EXCERPT TO READ:
NEW YORK (Reuters) - Two out of three people in the United States with cancer that has spread to nearby tissue live at least five years after they are diagnosed, according to a federal study released on Thursday.

The U.S. Centers for Disease Control and Prevention tracked patients diagnosed from 2003 to 2010 and found that the overall five-year survival rate for invasive cancer was 65 percent. A goal of a federal program called Healthy People 2020 is to reach a rate of 71.7 percent.

Five-year survival rates were highest for patients aged 45 and younger at 81 percent and for those with prostate cancer, 97 percent, or female breast cancer, 88 percent. Invasive lung cancer, which often spreads to the brain or bones, had the lowest rate at 18 percent.

"Four decades ago, survival was about half at five years," Lisa Richardson, who directs the CDC's division of cancer prevention and control, told Reuters. "Over the years, the trends have been up, and I believe we're going to continue to see those trends."

She credited improved diagnostic tools and treatment for the improved survival rates.

RAW DATA:
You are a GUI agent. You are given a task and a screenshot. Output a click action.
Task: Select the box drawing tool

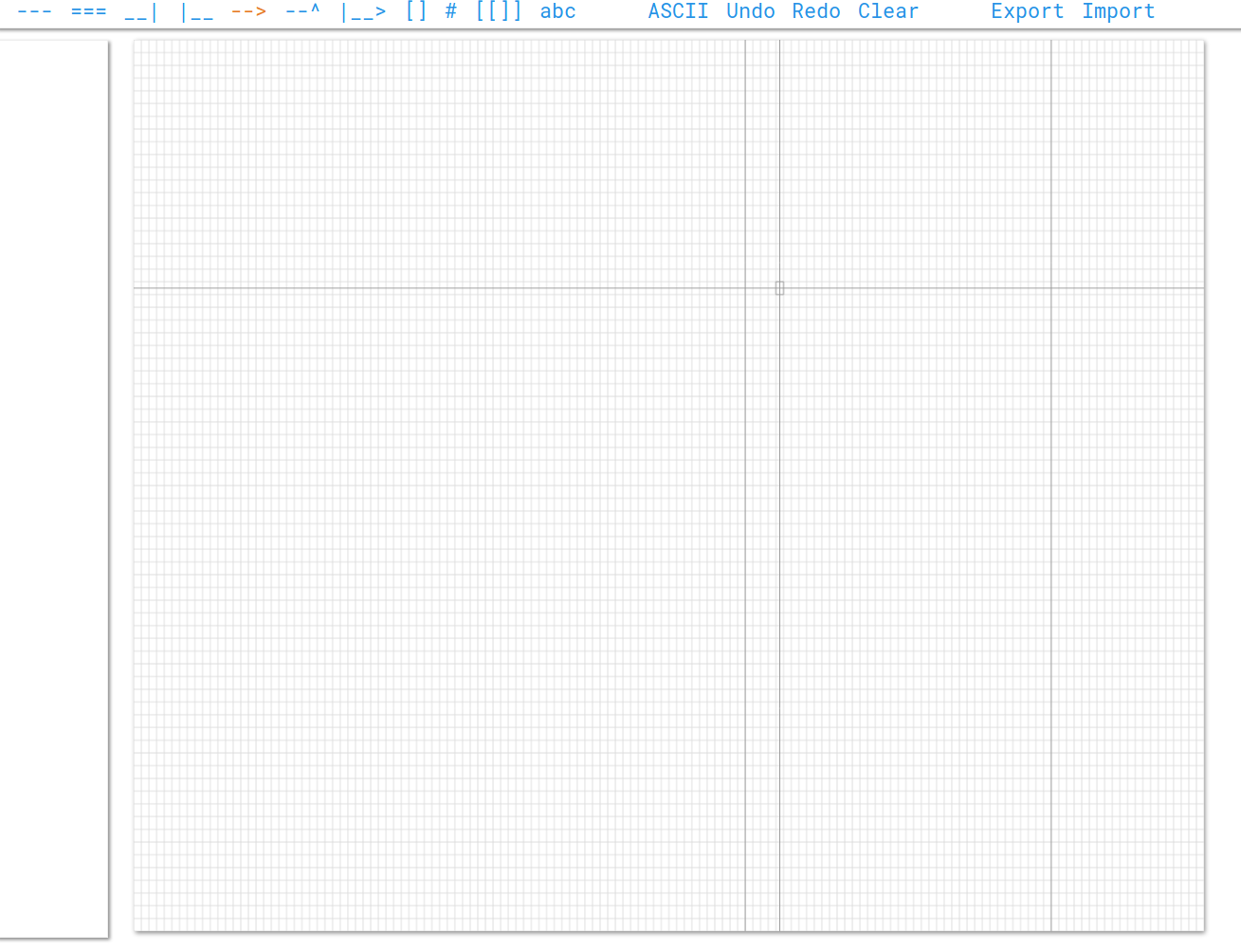(416, 11)
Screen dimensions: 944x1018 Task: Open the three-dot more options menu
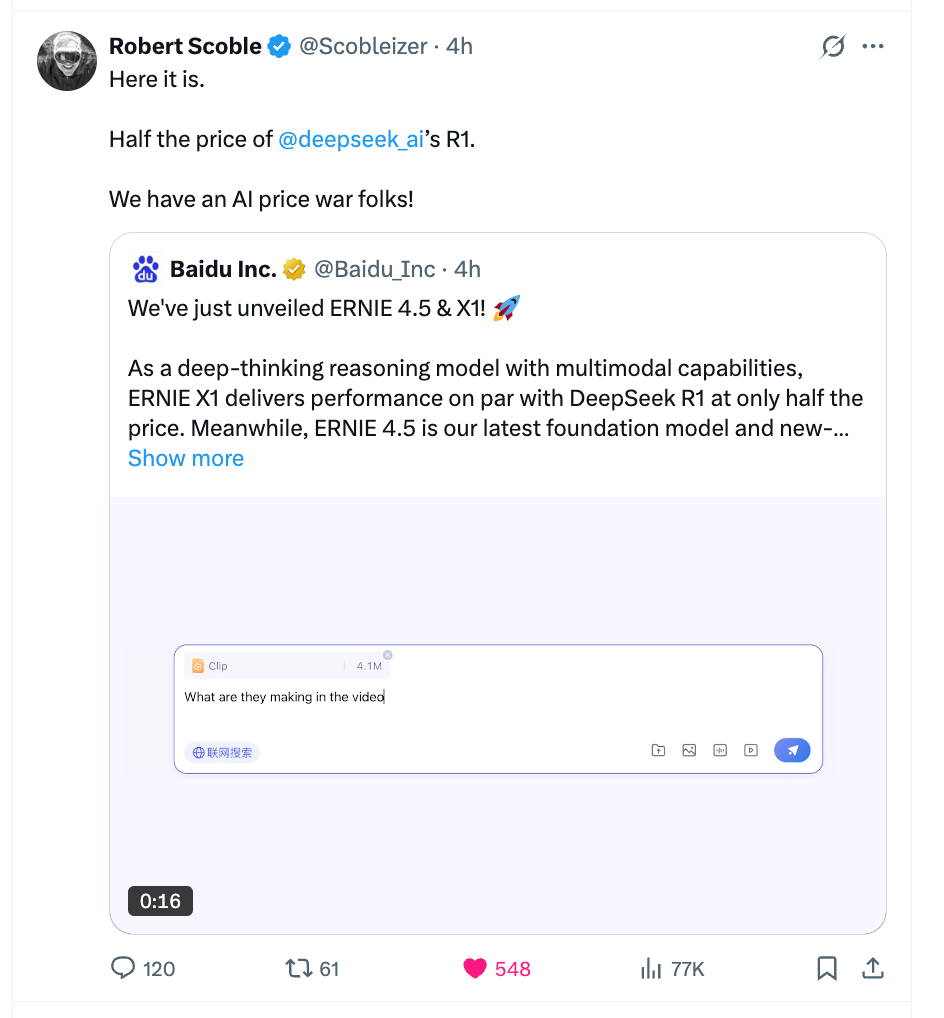tap(873, 46)

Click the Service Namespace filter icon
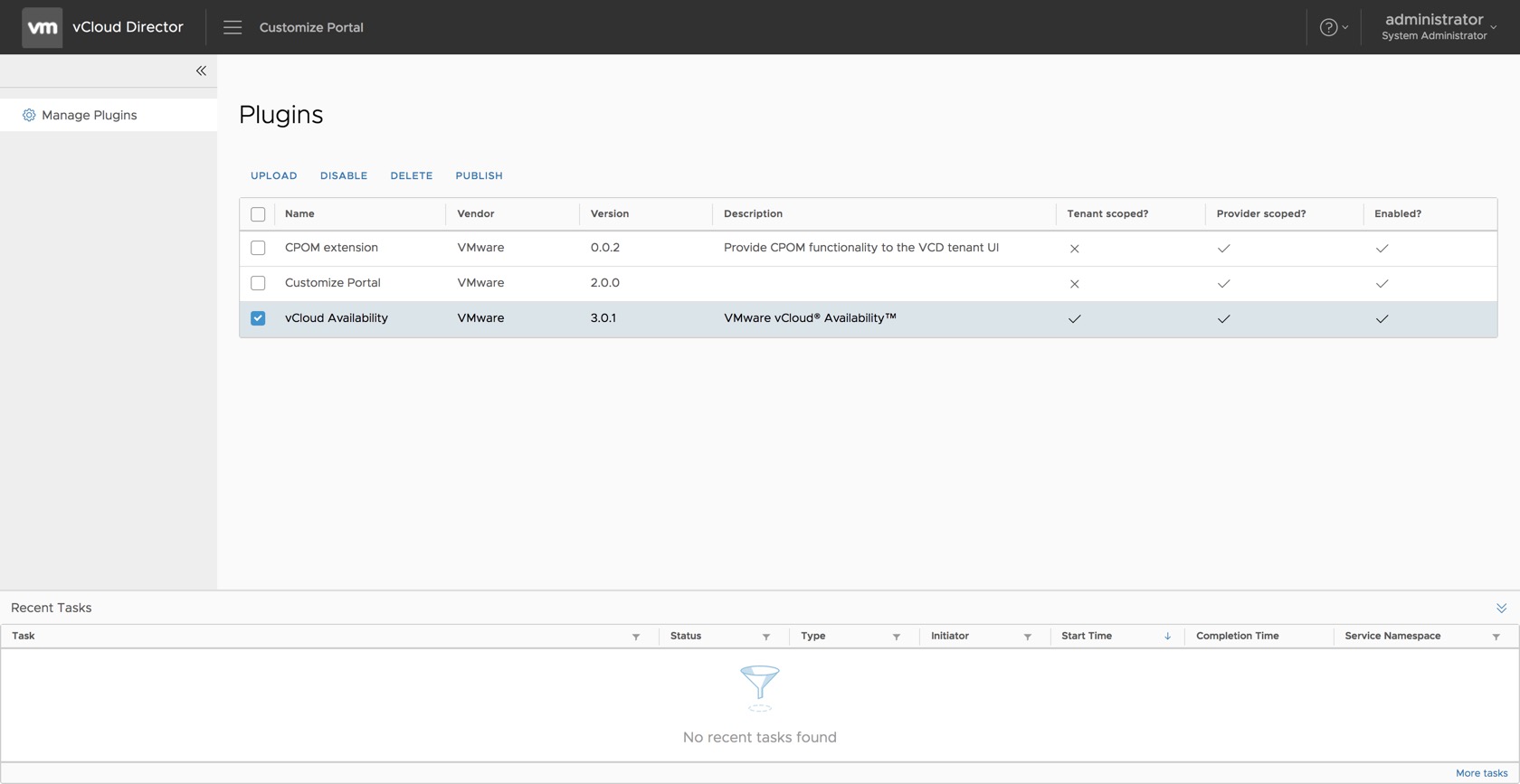coord(1496,637)
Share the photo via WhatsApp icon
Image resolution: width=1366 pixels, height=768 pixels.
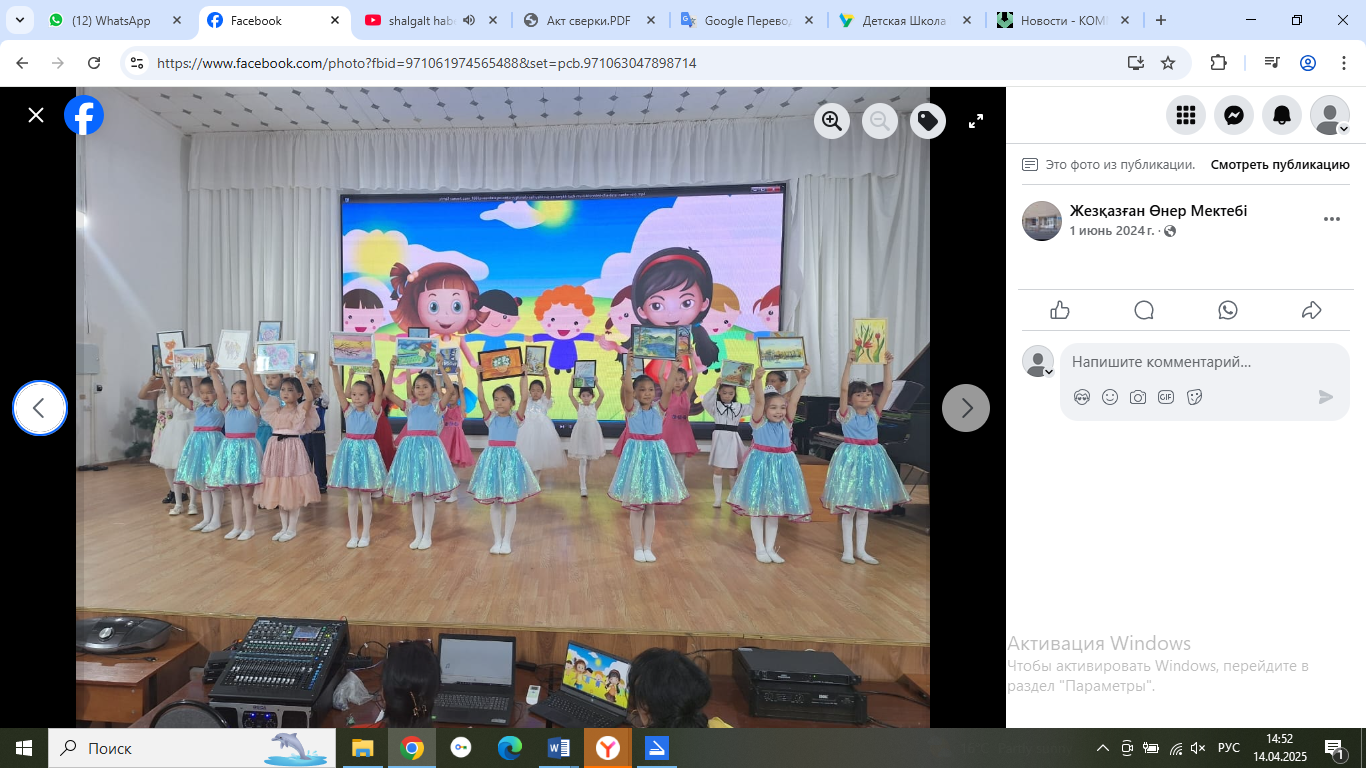(1228, 310)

ASSIGNED TASK A:
Answer these about the cancer survival report:
(i) What overall five-year survival rate for invasive cancer did the CDC find?
(ii) Which cancer had the lowest five-year survival rate, and what was that rate?
(iii) What did Lisa Richardson credit for the improved survival rates?
ASSIGNED TASK B: Please carry the cancer survival report forward from its last sentence.

TASK RESPONSE A:
(i) 65 percent
(ii) Invasive lung cancer, at 18 percent
(iii) Improved diagnostic tools and treatment

TASK RESPONSE B:
Although therapies for some cancers have improved over the years, cancer epidemiologists warn that early diagnosis can produce a misleading view of survival rates. Even if tumors are detected when they are small, patients might not live to an older age than they would have if detection had happened later; they just live more years knowing they have cancer and are more likely to be counted as five-year survivors.

Richardson urged patients diagnosed with invasive cancer to work with their doctors to get appropriate treatment and screenings and to adopt healthy habits. "If they smoke, quit; maintain a healthy weight and exercise," she said.

Survival rates varied by race. Among black patients with invasive cancer, 60 percent survived at least five years, while 65 percent of white patients did.

The disparity, Richardson said, could be because black Americans have higher rates of chronic illnesses, such as type-2 diabetes, as well as less access to quality health care.